Education sector fails key test
Three trade unions have protested the privatisation and commercialisation of education in Kenya and called for national dialogue on the issue.
The lobbies: Kenya National Union of Teachers (Knut), Kenya Union of Post-Primary Education Teachers (Kuppet) and Universities Academic Staff Union (Uasu) yesterday launched a campaign against privatisation of education.
They said the Government should adequately fund the sector and ensure it serves public good.”All education stakeholders should be involved in national dialogue on the best way to regulate private education providers.

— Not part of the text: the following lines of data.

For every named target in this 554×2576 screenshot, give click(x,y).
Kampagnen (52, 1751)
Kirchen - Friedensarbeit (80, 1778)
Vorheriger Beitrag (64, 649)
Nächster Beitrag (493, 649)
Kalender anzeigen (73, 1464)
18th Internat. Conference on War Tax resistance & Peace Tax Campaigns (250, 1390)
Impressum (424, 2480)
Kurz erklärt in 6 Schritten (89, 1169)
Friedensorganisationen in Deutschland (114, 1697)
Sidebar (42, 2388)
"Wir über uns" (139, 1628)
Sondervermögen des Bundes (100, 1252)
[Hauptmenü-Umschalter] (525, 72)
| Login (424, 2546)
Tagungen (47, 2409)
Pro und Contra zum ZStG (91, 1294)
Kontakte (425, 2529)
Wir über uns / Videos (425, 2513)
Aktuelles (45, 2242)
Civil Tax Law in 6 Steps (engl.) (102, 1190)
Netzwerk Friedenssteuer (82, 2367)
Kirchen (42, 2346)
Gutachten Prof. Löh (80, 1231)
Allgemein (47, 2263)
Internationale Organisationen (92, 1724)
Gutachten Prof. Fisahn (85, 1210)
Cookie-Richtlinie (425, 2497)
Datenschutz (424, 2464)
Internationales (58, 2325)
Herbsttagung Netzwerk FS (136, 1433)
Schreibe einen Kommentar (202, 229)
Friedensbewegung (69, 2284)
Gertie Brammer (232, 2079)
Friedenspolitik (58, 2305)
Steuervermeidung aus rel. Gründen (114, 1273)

Unions and other stakeholders should be at the centre of this dialogue,” the three said in a conference in Nairobi.
Union officials Collins Oyuu (Knut), Moses Nthurima (Kuppet) and Constantine Wasonga (Uasu) made the remarks after the release of a survey on privatisation and commercialisation of education in Kenya.
They said the education sector is in a mess, considering the inconsistent implementation of the Competency-Based Curriculum (CBC), underfunding of public school infrastructure, acute teacher shortages, stagnant capitation and an “unfortunate debate to privatise university education”.

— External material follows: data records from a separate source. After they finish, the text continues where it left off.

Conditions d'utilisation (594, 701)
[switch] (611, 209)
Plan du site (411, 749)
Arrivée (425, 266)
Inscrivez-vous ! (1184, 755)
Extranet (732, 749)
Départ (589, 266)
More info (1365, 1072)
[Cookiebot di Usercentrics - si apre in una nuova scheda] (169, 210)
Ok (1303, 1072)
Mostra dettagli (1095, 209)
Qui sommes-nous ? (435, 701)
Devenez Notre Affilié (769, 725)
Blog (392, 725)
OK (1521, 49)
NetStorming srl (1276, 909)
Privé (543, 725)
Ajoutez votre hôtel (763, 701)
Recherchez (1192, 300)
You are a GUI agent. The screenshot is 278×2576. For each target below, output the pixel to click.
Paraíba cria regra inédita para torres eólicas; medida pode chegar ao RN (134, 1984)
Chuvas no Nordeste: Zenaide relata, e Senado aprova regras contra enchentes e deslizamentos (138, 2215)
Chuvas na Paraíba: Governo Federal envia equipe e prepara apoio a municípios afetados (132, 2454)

“These undermine the right to education, entrench and exacerbate inequalities, and exploit teachers’ and education support personnel (ESP’s), labour rights and working conditions. Also, they will derail achievement of Sustainable Development Goal Four, which is just six years away,” said Oyuu on behalf of the unions.
They urged the Government to revise and increase capitation to public schools, taking note of the high inflation rate.
Similarly, they want public schools to be revamped to make them more attractive to parents, learners and workers.
“The government should build more public schools, especially in urban informal settlements. These are densely populated areas but the schools lack good infrastructure, which is a recipe for privatisation and commercialisation,” they said.
They also want vigorous recruitment of trained teachers to address glaring shortages at both primary and secondary schools.
According to the survey commissioned by Kuppet and Knut, there are various reasons for privatisation and commercialisation of education in Kenya.
These include high demand for education, which outstrips the government’s efforts, hence the need for parents to seek alternative, private education providers.
Inadequate public schools was cited as another reason for privatisation, with entrepreneurs investing in edu-businesses.
“It was reported in the survey that some crowded, informal settlements made no provision for basic education institutions as they expanded,” he said. Also, the few available public schools are overcrowded.
According to the survey, free primary education and the 100 per cent transition to secondary school policy have led to high learner enrolments against inadequate funding, leading to large classes and overcrowding.